Sugar-beet farmer in Utah, USA (1835–1899)

Arthur Stayner (29 March 1835 – 4 September 1899) was an English horticulturist who emigrated to the United States and became important in the founding of the sugar beet industry in Utah.

==Beet sugar==
The first entrepreneurs to try to make sugar from beets in Utah were the Mormon pioneers in the early 1850s, who used machinery shipped from Liverpool, England, but their attempts to produce granulated sugar failed because they could not overcome the problems created by growing beets in alkali soils.
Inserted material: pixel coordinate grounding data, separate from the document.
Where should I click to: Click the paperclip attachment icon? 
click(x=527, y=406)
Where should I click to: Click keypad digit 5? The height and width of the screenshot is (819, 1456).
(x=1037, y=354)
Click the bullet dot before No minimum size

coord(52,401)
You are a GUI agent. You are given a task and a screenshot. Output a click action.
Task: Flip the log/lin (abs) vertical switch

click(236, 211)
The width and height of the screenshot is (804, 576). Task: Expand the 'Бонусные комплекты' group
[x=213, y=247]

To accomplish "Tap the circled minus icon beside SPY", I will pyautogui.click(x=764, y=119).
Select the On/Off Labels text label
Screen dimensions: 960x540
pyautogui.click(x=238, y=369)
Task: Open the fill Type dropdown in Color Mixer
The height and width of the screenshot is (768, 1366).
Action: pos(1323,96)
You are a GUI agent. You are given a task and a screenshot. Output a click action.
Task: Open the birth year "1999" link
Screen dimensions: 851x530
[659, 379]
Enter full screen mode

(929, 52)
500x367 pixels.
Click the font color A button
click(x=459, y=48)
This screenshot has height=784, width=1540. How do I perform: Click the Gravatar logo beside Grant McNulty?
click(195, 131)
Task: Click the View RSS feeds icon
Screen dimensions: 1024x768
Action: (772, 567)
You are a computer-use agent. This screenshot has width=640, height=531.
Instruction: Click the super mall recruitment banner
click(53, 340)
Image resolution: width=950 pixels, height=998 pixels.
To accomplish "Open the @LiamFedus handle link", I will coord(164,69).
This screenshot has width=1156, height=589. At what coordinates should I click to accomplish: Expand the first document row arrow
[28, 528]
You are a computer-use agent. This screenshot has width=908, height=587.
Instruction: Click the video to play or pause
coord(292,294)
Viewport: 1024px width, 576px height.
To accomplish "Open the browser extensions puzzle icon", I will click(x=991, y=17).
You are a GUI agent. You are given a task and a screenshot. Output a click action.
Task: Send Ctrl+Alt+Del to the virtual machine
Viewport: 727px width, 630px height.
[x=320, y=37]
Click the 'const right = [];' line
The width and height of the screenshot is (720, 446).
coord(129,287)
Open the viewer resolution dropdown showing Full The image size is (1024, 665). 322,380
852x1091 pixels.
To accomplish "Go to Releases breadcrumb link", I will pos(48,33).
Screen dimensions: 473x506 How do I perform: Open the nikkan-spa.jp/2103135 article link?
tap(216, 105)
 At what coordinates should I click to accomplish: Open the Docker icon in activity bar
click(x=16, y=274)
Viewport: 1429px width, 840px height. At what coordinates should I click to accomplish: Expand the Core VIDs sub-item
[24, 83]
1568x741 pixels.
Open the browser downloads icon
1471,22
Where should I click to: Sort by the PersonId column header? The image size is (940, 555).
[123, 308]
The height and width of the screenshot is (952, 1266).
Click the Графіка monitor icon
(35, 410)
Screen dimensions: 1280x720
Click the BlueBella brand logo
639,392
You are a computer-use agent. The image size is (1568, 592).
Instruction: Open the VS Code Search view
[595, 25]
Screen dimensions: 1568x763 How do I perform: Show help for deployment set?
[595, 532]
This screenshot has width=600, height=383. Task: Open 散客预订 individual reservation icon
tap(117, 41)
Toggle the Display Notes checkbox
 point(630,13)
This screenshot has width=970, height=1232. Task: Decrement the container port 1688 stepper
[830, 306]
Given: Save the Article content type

Stayner studied the sugar industry in California. He was energetic and using his property, he conducted experiments with sugar cane, sorghum cane, and sugar beets in Utah. In 1887, he produced the first 7,000 pounds of commercial sugar in Utah and received a $5000 award from the legislature. With the support of the Church of Jesus Christ of Latter-day Saints (LDS Church) and other business leaders, he formed the Utah Sugar Company in 1889 with 20 stockholders. This company was ultimately instrumental in building a $400,000 beet sugar factory constructed by E. H. Dyer in 1891 at Lehi. The company was so successful that it encouraged the building of other factories in Utah and Idaho that resulted in great economic growth in the two states from the research and the manufacturing of sugars and sugar syrups.

==Death and legacy==
Stayner became a prominent citizen of Salt Lake City. He died on 4 September 1899 from sepsis stemming from a lead pellet which became embedded in his heel. Although a physician considered amputation of his limb, the infection had permeated his body, and it was too late to save him.

Although Stayner was not interested in financial gain from sugar manufacture, because of the energetic work, he is regarded as the "father and founder of the movement that made the manufacture of sugar in Utah a success."